Do nietypowego zdarzenia doszło w na lotnisku w Turcji. 56-letni mężczyzna, Matt Hodgetts z West Bromwich, miasta położonego w zachodniej części Anglii wracał z do domu z egzotycznego wypoczynku. Kiedy wsiadł do samolotu, okazało się, że podróż ma zakończyć się w na lotnisku Gatwick. Jak to możliwe, że udało mu się dostać na pokład z innym biletem?
Jak czytamy na łamach brytyjskiej prasy, mężczyzna wykupił bilet powrotny do Birmingham, jednak kiedy zajął już miejsce w samolocie, zorientował się, że coś jest nie tak. Lot z Turcji owszem kończył swoją trasę w Anglii, jednak w zupełnie innym mieście. Dopiero kiedy głośno wyraził swoją radość z powrotu do domu, reakcja otoczenia była jednoznaczna.
Nie mogę się doczekać powrotu do Birmingham
- wspomina swoje słowa Matt.
Wszyscy uśmiechnęli się do mnie, a ludzie zaczęli się śmiać i powiedzieli: "Masz na myśli Gatwick?"
- dodaje mężczyzna. W odpowiedzi rzucił tylko krótkie słowa:
Żartujesz.
Matt opowiada całą historię porannemu dziennikowi brytyjskiemu "The Sun". Nadmienia, że początkowo nie mógł w to uwierzyć, że doszło do pomyłki. Jednak reakcja pasażerów była jednoznaczna.
Pomyłki się zdarzają to fakt i nie byłoby w tym nic dziwnego, gdyby nie to, że mężczyzna przedstawiał swój bilet hostessie linii lotniczych EasyJet, zanim skierował się na pokład.

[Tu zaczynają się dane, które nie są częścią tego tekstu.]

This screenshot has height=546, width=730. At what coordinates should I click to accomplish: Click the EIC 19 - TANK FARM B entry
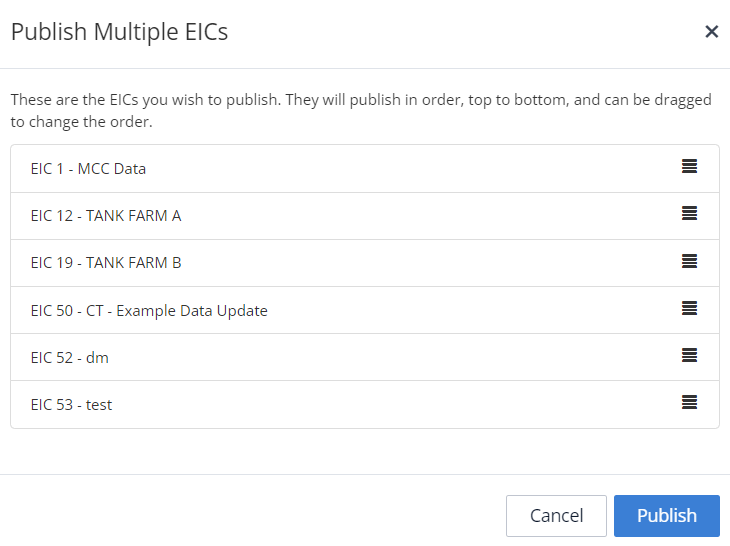click(365, 263)
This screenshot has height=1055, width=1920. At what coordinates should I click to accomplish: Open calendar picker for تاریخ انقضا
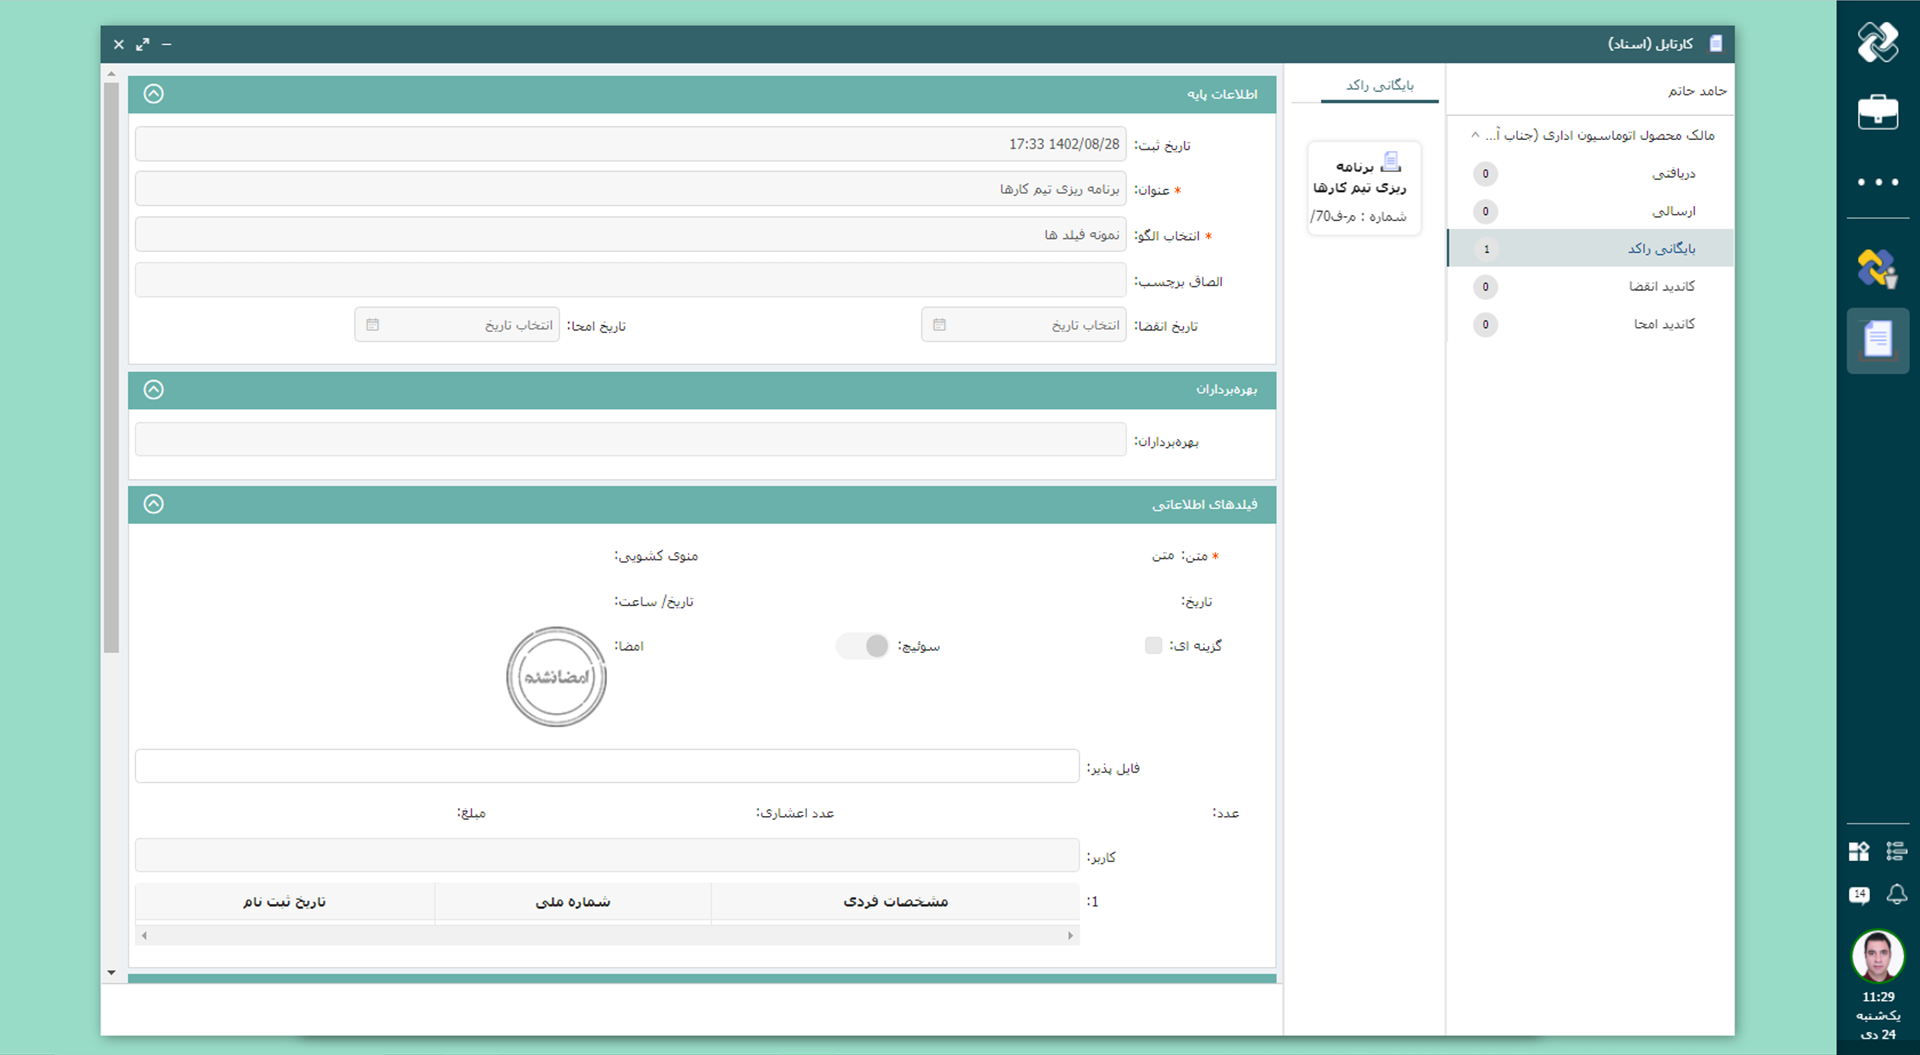[x=939, y=325]
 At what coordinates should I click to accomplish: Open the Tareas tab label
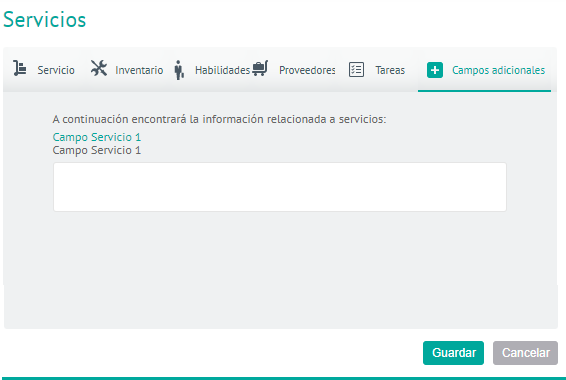(x=390, y=70)
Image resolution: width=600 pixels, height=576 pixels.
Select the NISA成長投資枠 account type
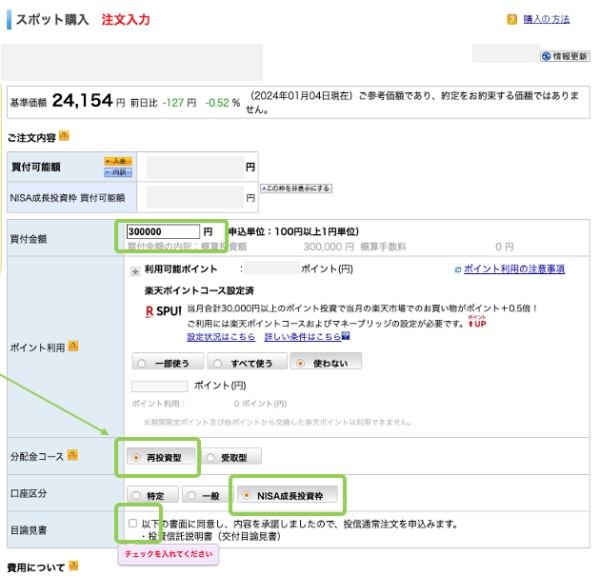pyautogui.click(x=246, y=495)
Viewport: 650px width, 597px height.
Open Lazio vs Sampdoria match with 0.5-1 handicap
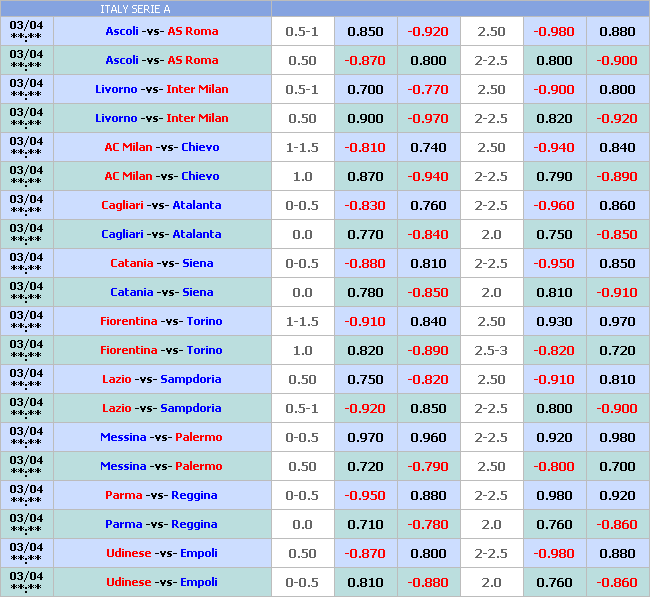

Nikt nie zwrócił mu uwagi, że podąża w niewłaściwe miejsce. Co więcej, Matt wspomina, że został nawet poproszony o zmianę miejsca, tak aby cała rodzina mogła usiąść obok siebie.
Jak do tego doszło? Z relacji pasażera wynika, że podczas odprawy była jedna grupa podróżujących, która z czasem została rozdzielona podczas kontroli bezpieczeństwa. Wtedy został poproszony przez ochronę o otwarcie bagażu, w którym znajdowała się insulina. Kiedy tylko zamknął walizkę, udał się do bramki, aby przejść na pokład samolotu. Nie zauważył, że wybrał złe wyjście. Przedstawił kartę pokładową i poszedł dalej.

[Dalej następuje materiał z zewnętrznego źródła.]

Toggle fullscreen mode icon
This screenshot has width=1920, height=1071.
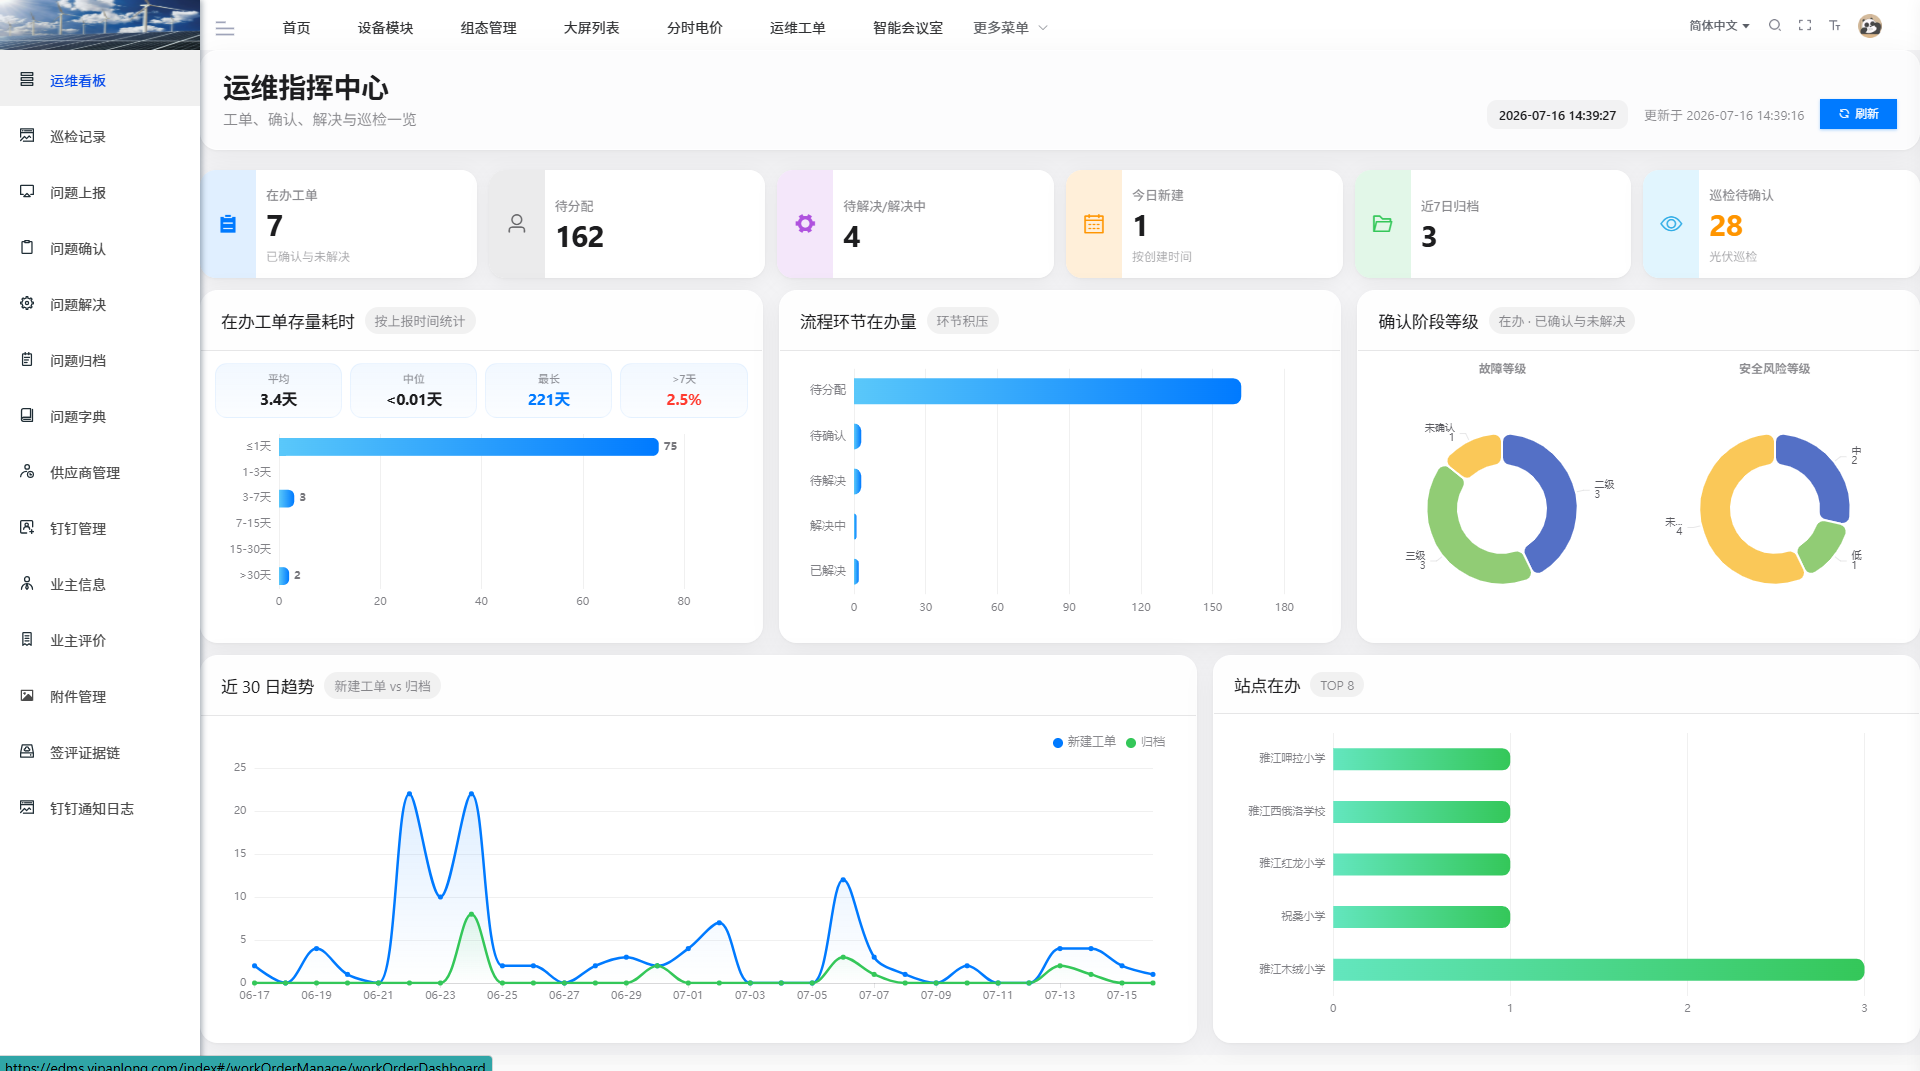[x=1805, y=26]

Na szczęście pomyłka zakończyła się pozytywnie. Matt szybko skierował się do obsługi samolotu. Ponownie podstawiono mostek do drzwi boeinga i 56-latek został skierowany do korytarza, przez który dotarł na swój prawidłowy lot.
To było zabawne, ale pomyślałem wtedy "o nie" i nie mogłem uwierzyć, że faktycznie udało mi się wejść do tego samolotu
- wspomina Matt w rozmowie z "The Sun."
Byłem po prostu szczęśliwy, że mój samolot nie wystartował. Tak mi ulżyło
- dodaje.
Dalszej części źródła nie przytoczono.